O portal Politico EU revelou que Truss vinha preparando sua campanha há meses, enquanto ocorria a fritura de Johnson, com suas “fizz com Liz”, como chamava os acenos à bancada conservadora, mas teve o cuidado de só se lançar candidata oficialmente após a renúncia dele, enquanto torrava Sunak por ter ido com muita sede ao pote.
AOS MAGNATAS, O ALÍVIO
Diante da crise, o arremedo de Thatcher tem uma receita infalível: reduzir os impostos e deixar de lado aquela proposição absurda de seu oponente na corrida a Downing Street 10, Sunak, que queria impor um adicional sobre os lucros extraordinários das petroleiras, que estão fazendo um baile de arromba enquanto o resto da economia, e os trabalhadores, gemem.
A estreante também rechaçou proposta do líder dos trabalhistas, Keir Starmer, aliás, Sir Keir Starmer, amigo da rainha e de Tony Blair, de congelar o limite do preço da energia, porque, segundo ela, engessaria a economia e custaria dinheiro, “mas realmente não iria tratar da causa raiz” do problema (Putin?).
Entre outras proposições adiantadas por Truss em sua campanha estão, segundo compilação da mídia britânica, “captar ‘as oportunidades’ da saída da Inglaterra da União Europeia, “incluindo a desregulamentação da City londrina” [setor financeiro]; estender a outros países africanos o acordo existente com Ruanda para deportar imigrantes; e aumentar o gasto bélico para 3% do PIB até 2030 – o que terá como efeito colateral devastar os programas sociais, mas fará a felicidade do complexo industrial-militar norte-americano.
Durante o debate interno, o oponente Sunak havia denunciado que o plano econômico esboçado por Truss somente faria a inflação aumentar e classificado o corte de impostos proposto por ela como uma “falha moral”. Após a votação, ele convocou os conservadores a se unirem sob Truss, “que liderará o país através de tempos difíceis”.
RESCALDO DO BREXIT
Há também o rescaldo do Brexit e, a parte mais difícil disso, sobre o acordo na fronteira comum na Irlanda.
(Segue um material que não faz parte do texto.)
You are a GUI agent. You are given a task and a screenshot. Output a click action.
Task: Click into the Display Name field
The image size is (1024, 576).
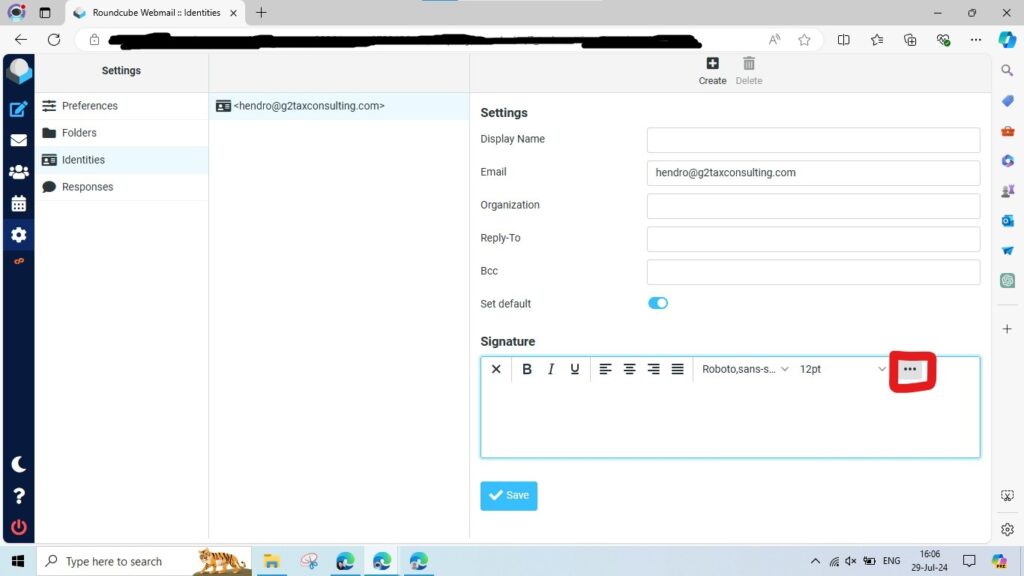tap(812, 140)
O ministro irlandês para assuntos europeus, Thomas Byrne, disse que Dublin está contando com o histórico da Truss de mudar suas posições quanto ao projeto de lei que estará sendo analisado pela Câmara dos Lordes nas próximas semanas.
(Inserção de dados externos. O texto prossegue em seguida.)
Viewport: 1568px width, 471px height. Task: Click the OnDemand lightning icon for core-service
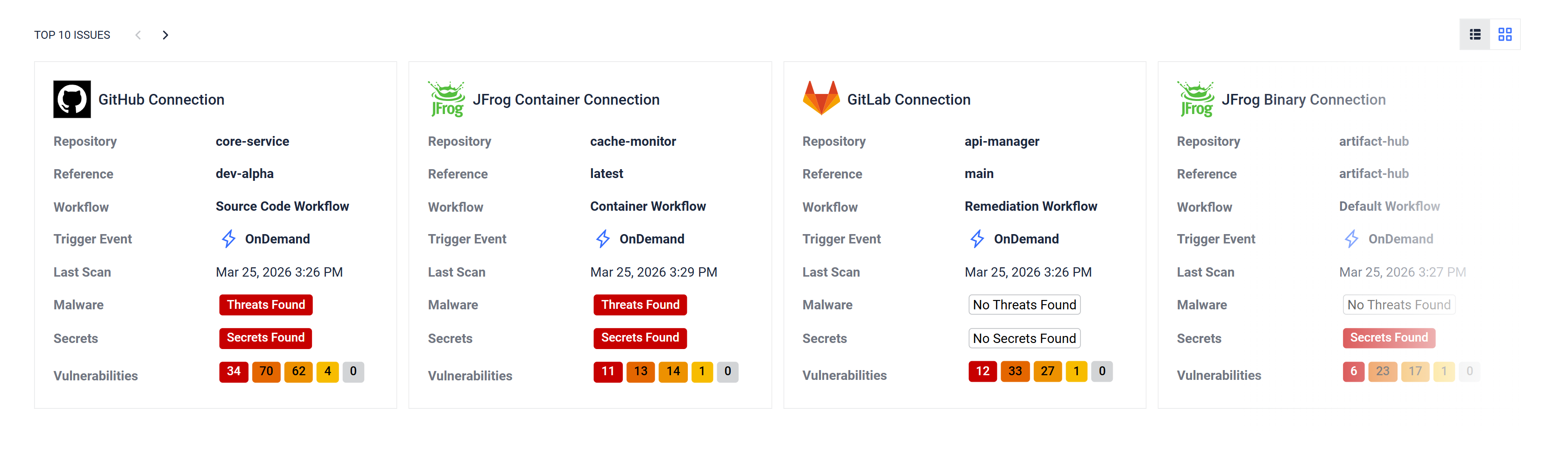click(228, 239)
“Espero que ela mostre o pragmatismo que sem dúvida demonstrou no passado… Ela se opôs ao Brexit; ela mudou de partido; ela mostrou que pode mudar suas opiniões”, disse Byrne, acrescentando: “ouvimos tons mais suaves de Liz Truss no passado. Acho que há lá pragmatismo”. Mas – acrescentou – a lei [que viola o acordo do Brexit] “tem que se ir”.